"""

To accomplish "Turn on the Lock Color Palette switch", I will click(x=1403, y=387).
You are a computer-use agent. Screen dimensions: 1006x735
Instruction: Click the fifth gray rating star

"""
"""

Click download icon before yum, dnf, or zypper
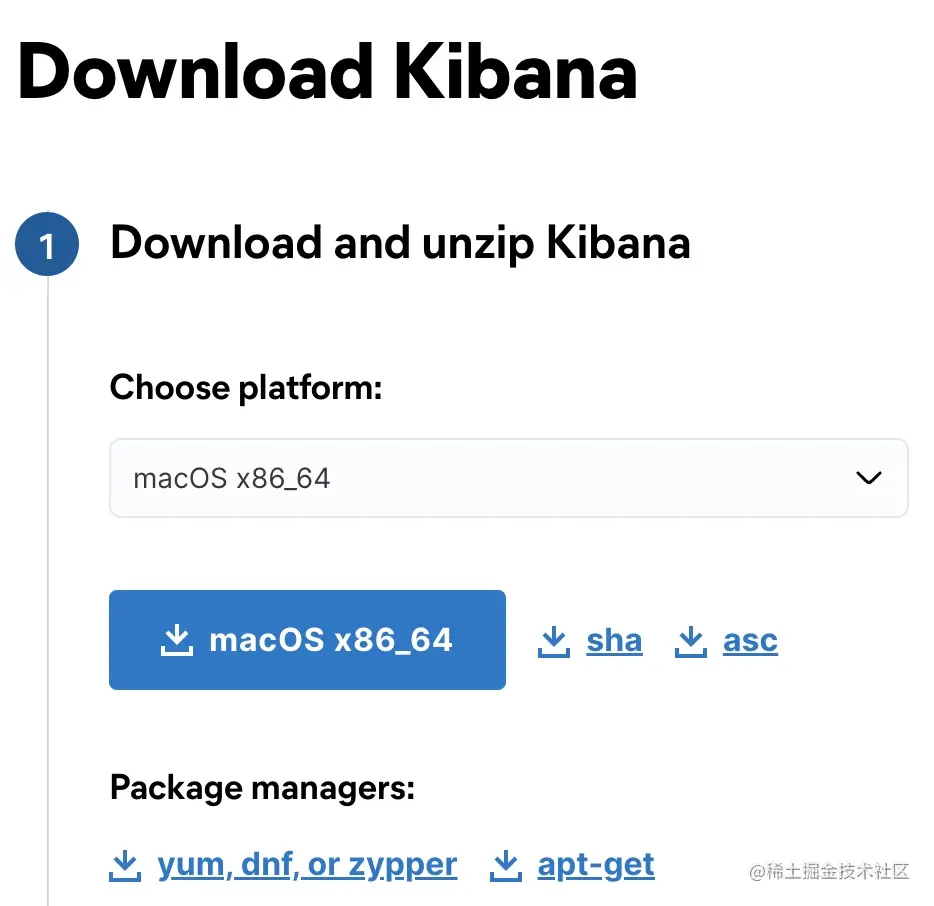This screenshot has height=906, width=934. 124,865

"""

== HOW TO COMPLETE THIS TASK ==
Please give back, exactly as it stands above, the stretch from the line with "You are a computer-use" through the line with "Instruction: Click the fifth gray rating star", and no line outside it.

== SOLUTION TO THIS TASK ==
You are a computer-use agent. Screen dimensions: 1006x735
Instruction: Click the fifth gray rating star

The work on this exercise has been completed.